WHAT YOU WILL DO
All of the records below are to be output exactly; no image belongs in the result.

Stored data
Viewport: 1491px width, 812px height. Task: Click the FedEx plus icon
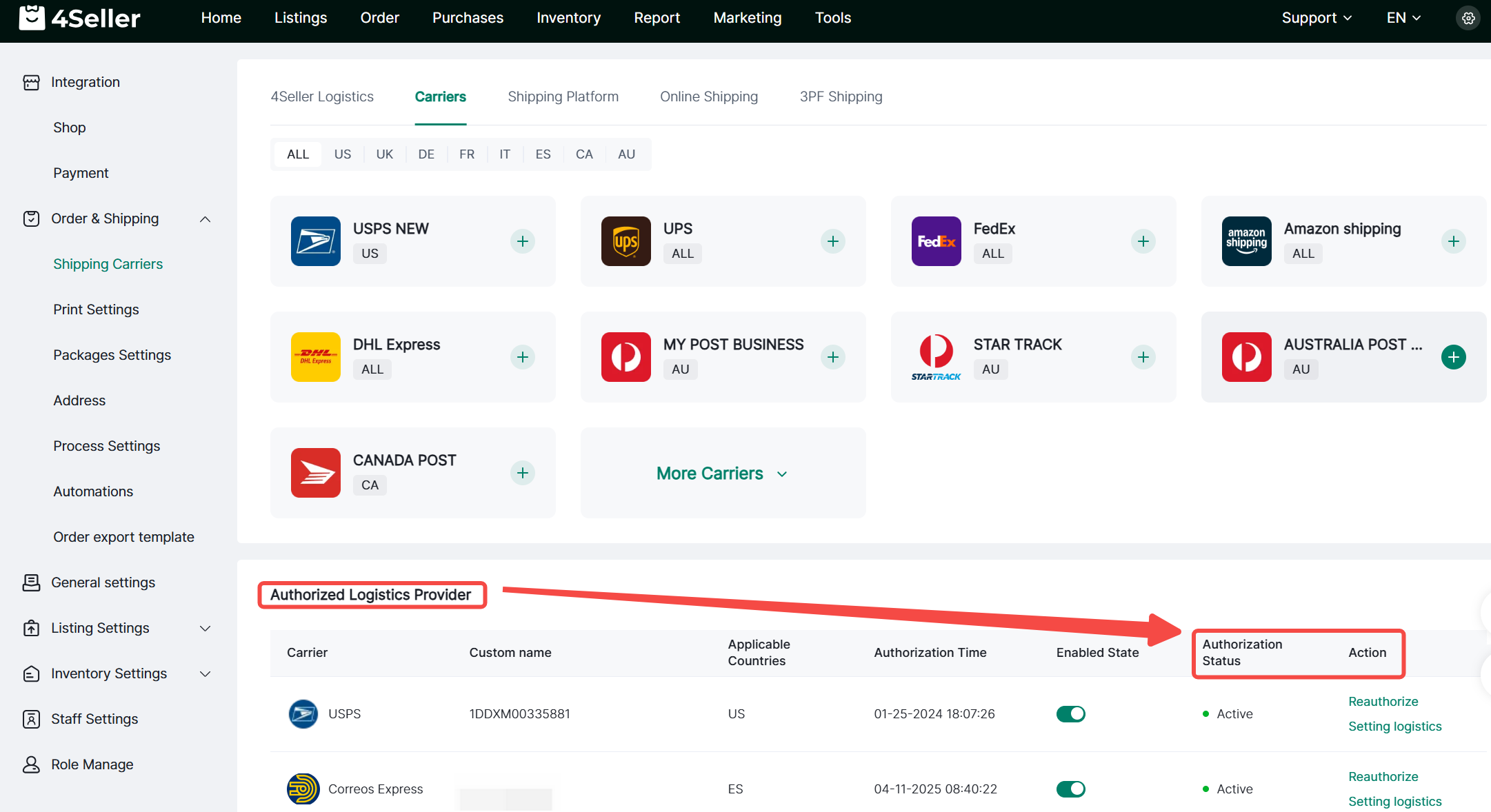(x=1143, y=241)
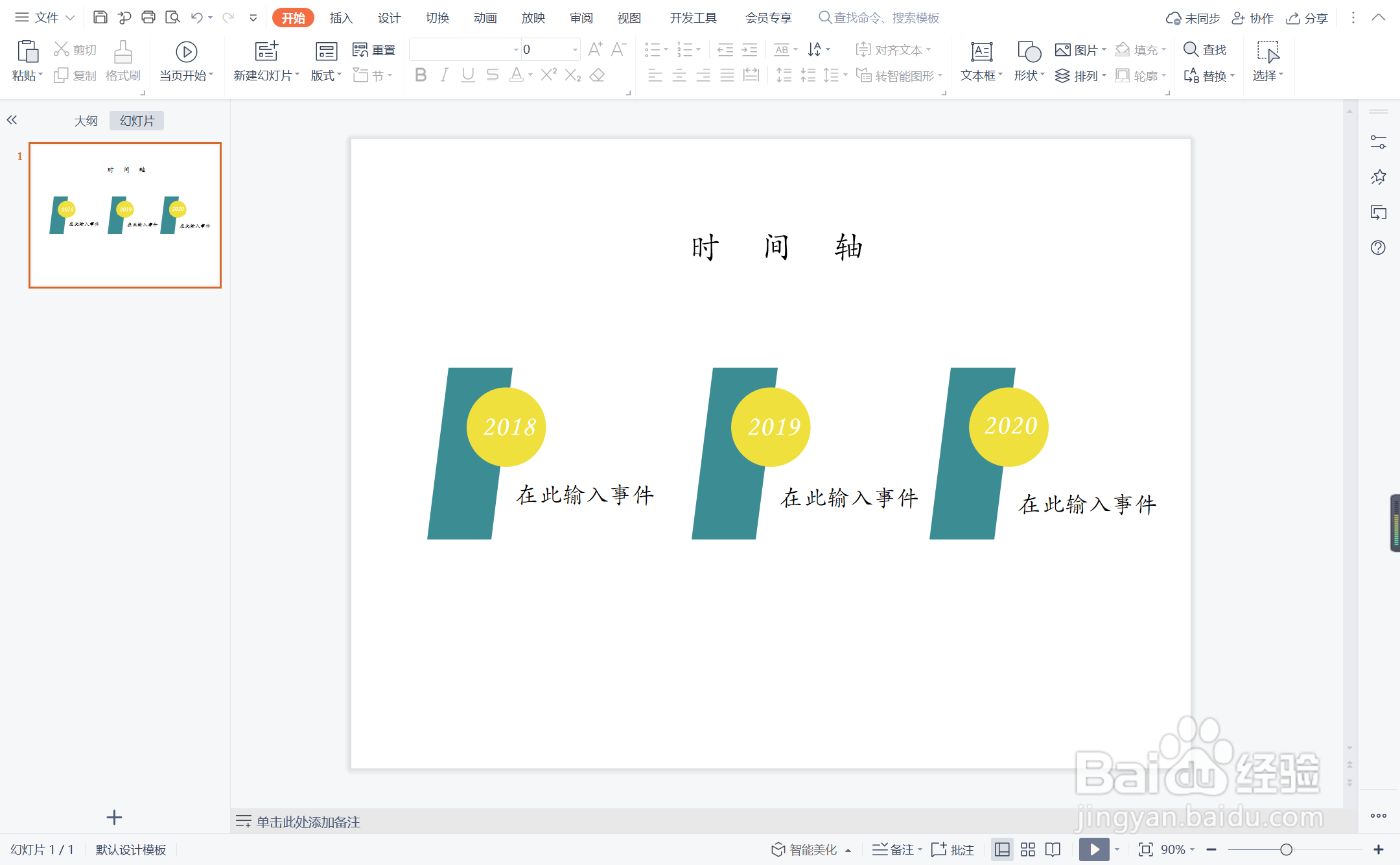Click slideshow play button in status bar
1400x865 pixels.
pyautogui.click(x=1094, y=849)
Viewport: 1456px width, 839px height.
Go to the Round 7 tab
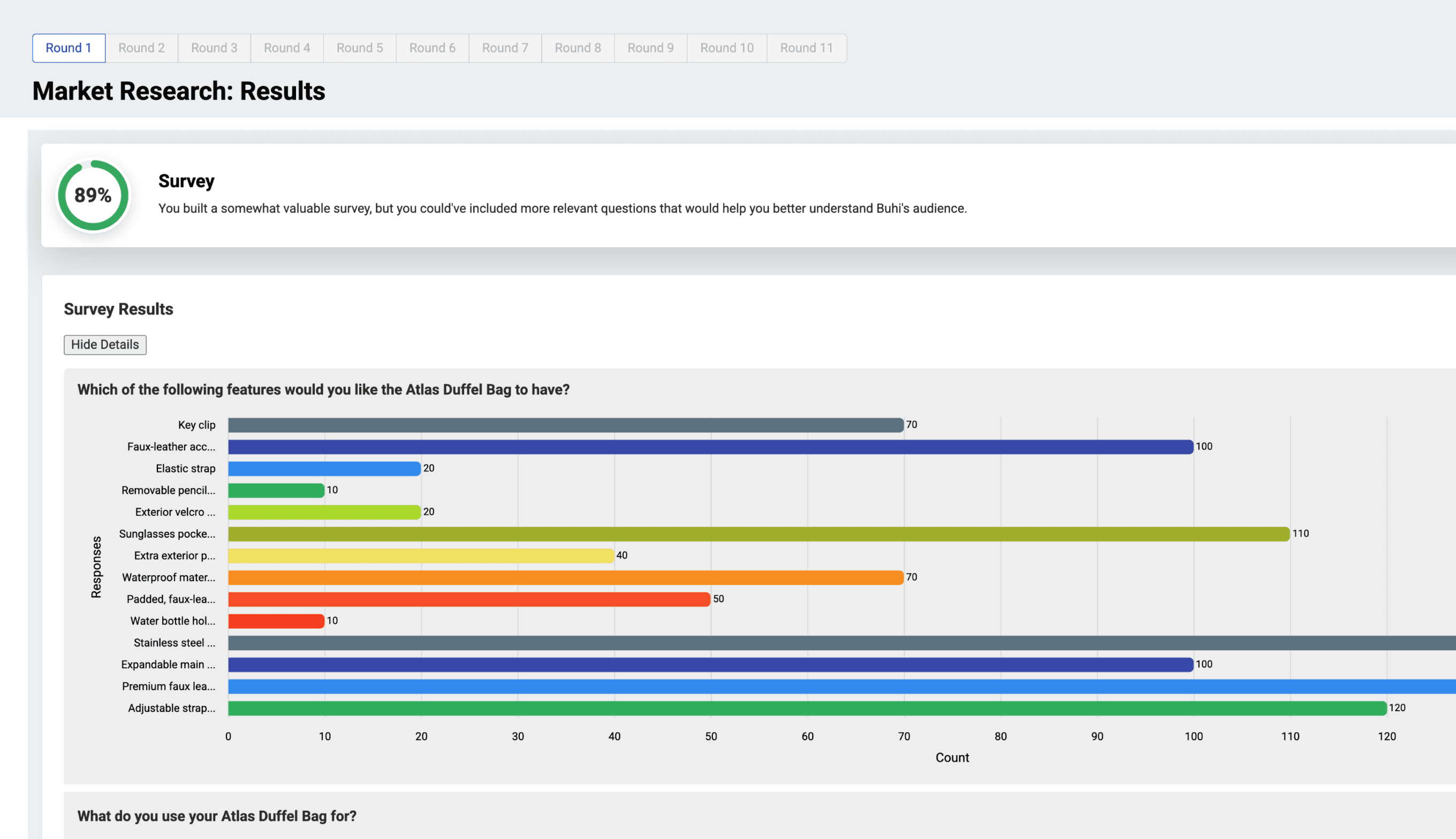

RESPONSE TO THE TASK
Viewport: 1491px width, 812px height. Task: Click the FedEx plus icon
(x=1143, y=241)
Click slideshow play button in status bar
1400x865 pixels.
pyautogui.click(x=1094, y=849)
Viewport: 1456px width, 839px height.
Go to the Round 7 tab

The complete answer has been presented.